Я был учитель, а теперь я ученик. Ко мне прикрепляют машиниста четвёртого разряда. «Резчика», как тут говорят. Я буду резать на машине бумагу. Я научусь быстро!
«Ты вернёшься, — вечером в цехе объявляет мне Колька Зырянов, объявляет с авторитетной усмешкой, и нас слушают, и Кольке верят, — вернёшься к гитаре. Дурь пройдёт, и вернёшься. Я тебя знаю. Ты играешь, как Бог».
Почти ничего не понимает в любви русский человек Колька Зырянов.
А в русском характере Колька понимает еще меньше.
10
Хорошо работать по ночам. Надо работать по ночам, а днём спать. Я каждую неделю прошусь у мастерицы в ночную смену. Говорю, что я «сова» и не могу просыпаться в шесть утра. Да, обязательно надо работать по ночам. Как Колька Зырянов. Тогда не будет бессонных ночей. Разве в выходные. Хорошо бы работать и в выходные.
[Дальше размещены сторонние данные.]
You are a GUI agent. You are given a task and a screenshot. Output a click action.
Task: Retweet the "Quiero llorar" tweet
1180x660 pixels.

Я поднимаюсь на приступок, нажимаю на чёрную, гладкую от частых касаний кнопку, запускаю листорезальную машину. Под крышкой быстро крутится цилиндрический вал с двумя ножами. Я — «стою на размотке». ЛР-4 разматывает и сечёт на прямоугольники громадные бумажные рулоны. В цехе их называют «ролями». Стучит скошенными ножами страшная машина, скрипит на ребристых осях поддон с растущей кипой бумаги, погромыхивают планки сколотки, шуршат по бумаге стальные усы, снимающие статический ток. Стёкла в окнах звенят от машинной натуги, в бетонном полу свербит, и в ушах свербит так, что машиниста передёргивает.
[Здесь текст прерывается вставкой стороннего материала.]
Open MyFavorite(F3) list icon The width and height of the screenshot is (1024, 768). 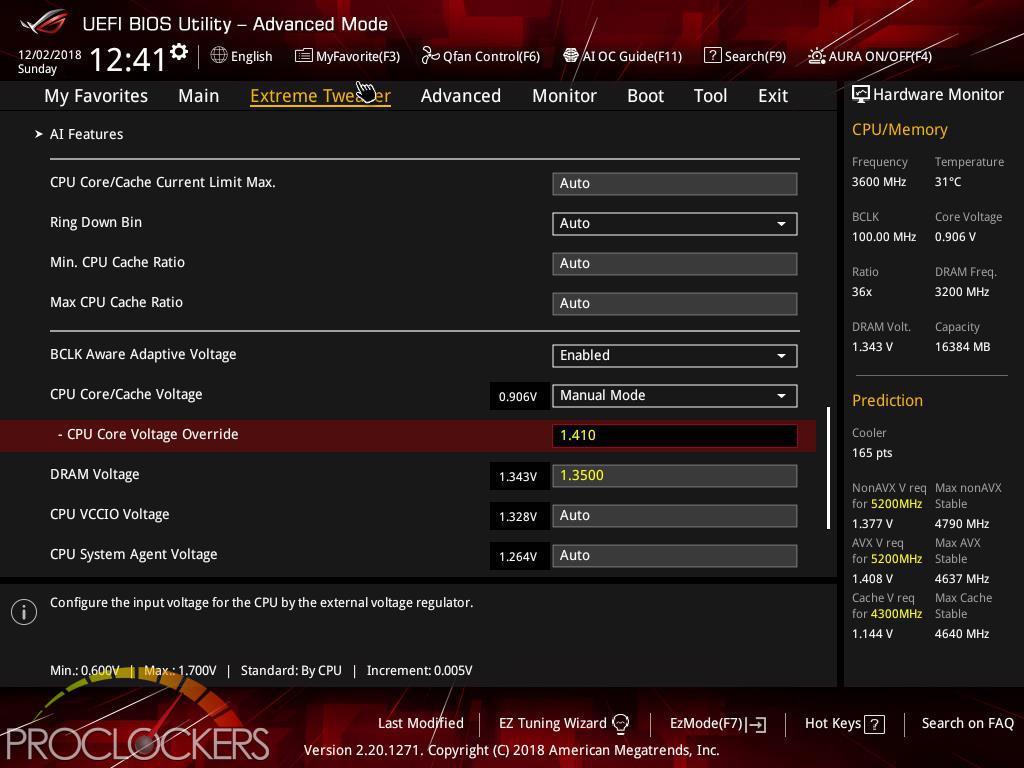[x=303, y=56]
Отработав смену, вернувшись в общежитие, я путешествую в прошлое. У меня портативная, комнатная машина времени. Когда-то у меня было одно настоящее, а теперь вот завелось прошлое.
Я сажусь на диван, раскрываю футляр с гитарой, раскладываю на диване и на полу ноты. Ноты типографские, рукописные, написанные моим неразборчивым почерком — неразборчивым, торопливым, хотелось играть, не писать, — а больше в фотокопиях или снятые на ротапринте, дефицитные, иностранные: испанские, французские, итальянские, немецкие. Нотный стан, скрипичный ключ, восьмушки, тридцатьвторушки в тремоло, ступенчатый рисунок басов на добавочных линейках, сложные каденции удивляют меня. Иногда приходит странная мысль, что ноты чужие, я должен вернуть их хозяину.